Please print the listing that follows word for word, but skip any pictures it holds.

[Materials provided Boundary: Start]

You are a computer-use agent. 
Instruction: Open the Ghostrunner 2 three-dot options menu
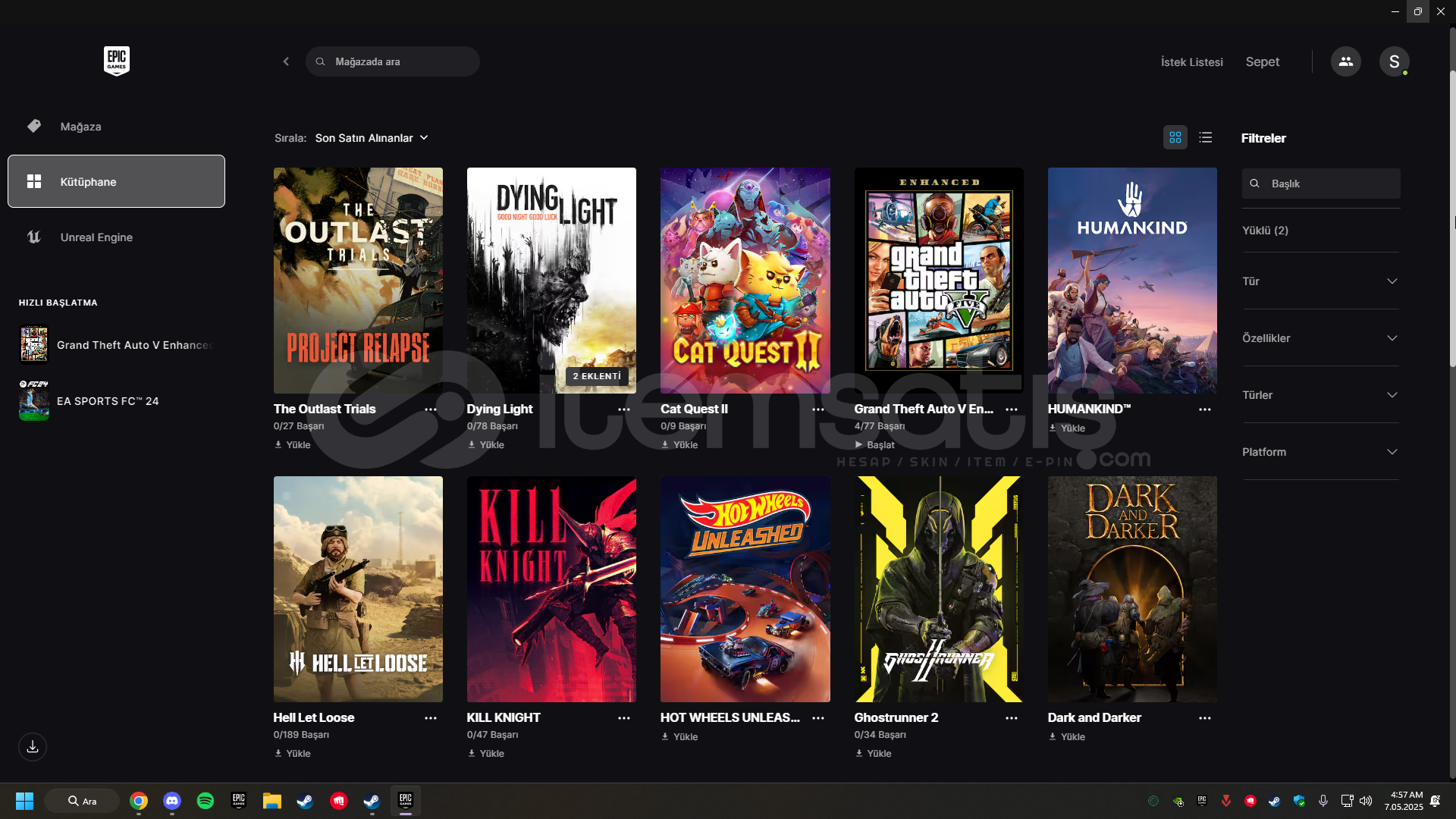tap(1011, 718)
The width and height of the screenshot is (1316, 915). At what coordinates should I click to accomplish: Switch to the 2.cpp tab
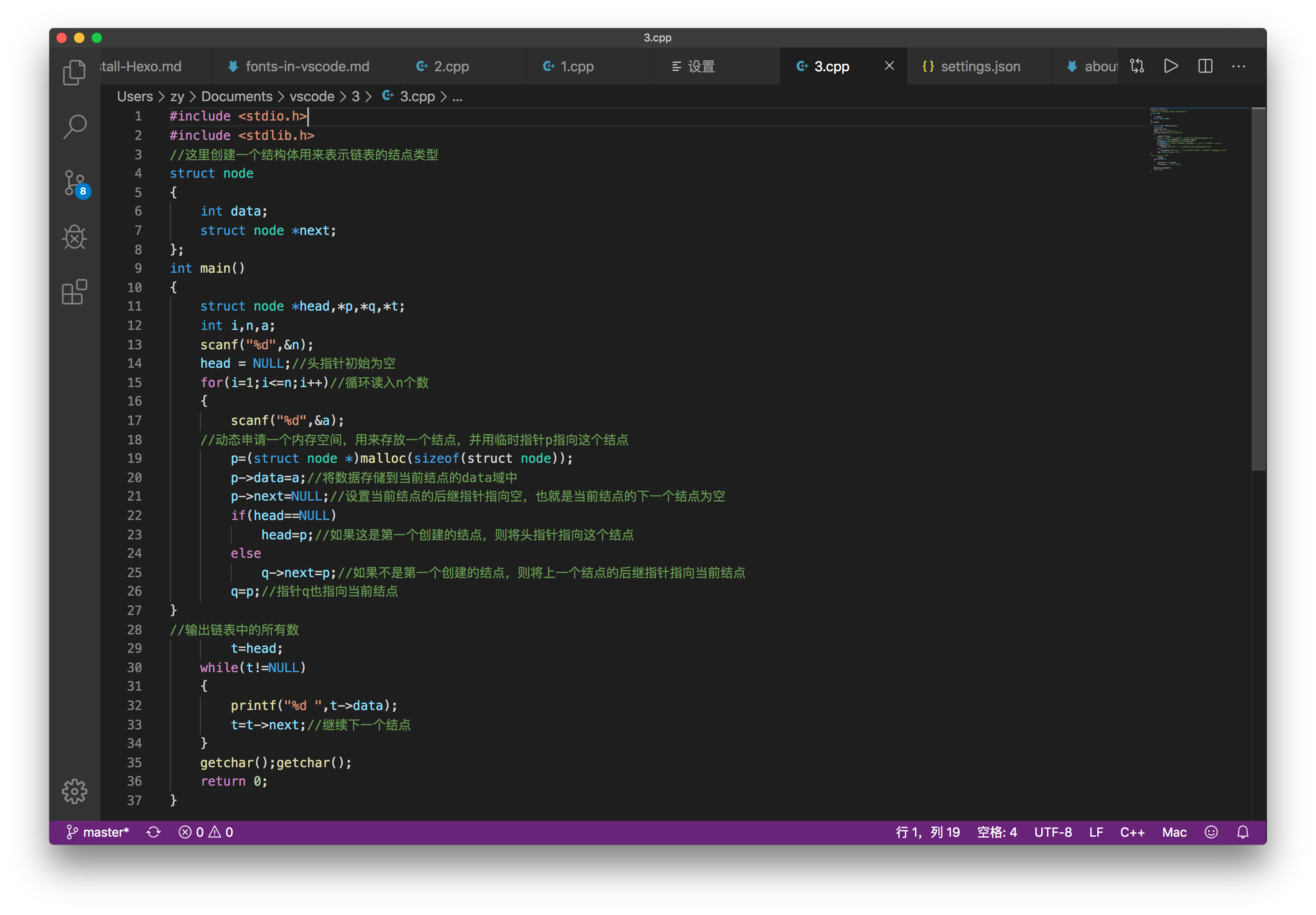(451, 66)
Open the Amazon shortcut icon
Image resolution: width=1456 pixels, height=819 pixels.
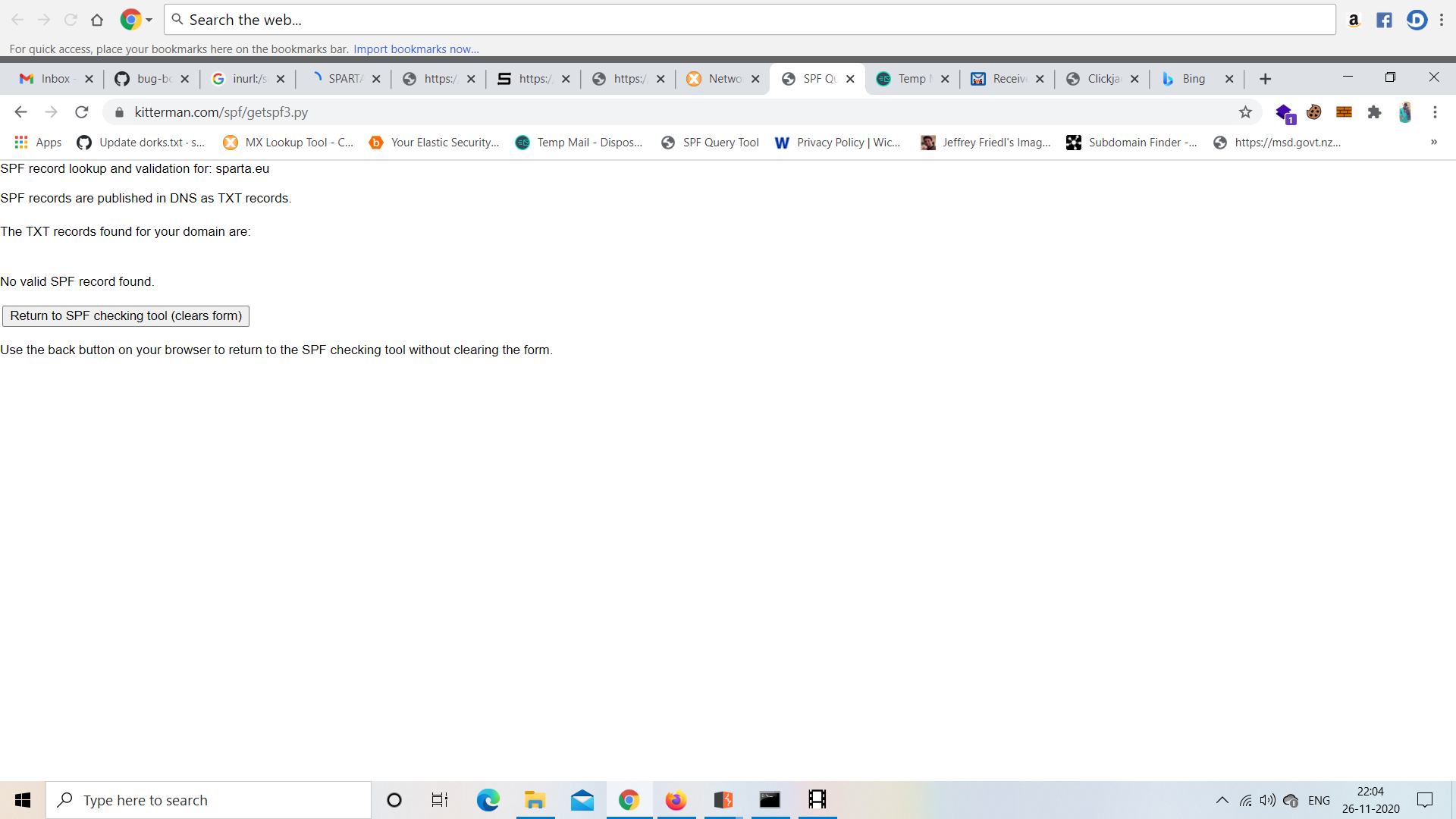pyautogui.click(x=1354, y=20)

[Materials provided Boundary: End]

Result of this exercise:
You are a computer-use agent. 
Instruction: Open the Ghostrunner 2 three-dot options menu
tap(1011, 718)
The width and height of the screenshot is (1316, 915). At what coordinates should I click to accomplish: Switch to the 2.cpp tab
(451, 66)
Open the Amazon shortcut icon
Image resolution: width=1456 pixels, height=819 pixels.
pyautogui.click(x=1354, y=20)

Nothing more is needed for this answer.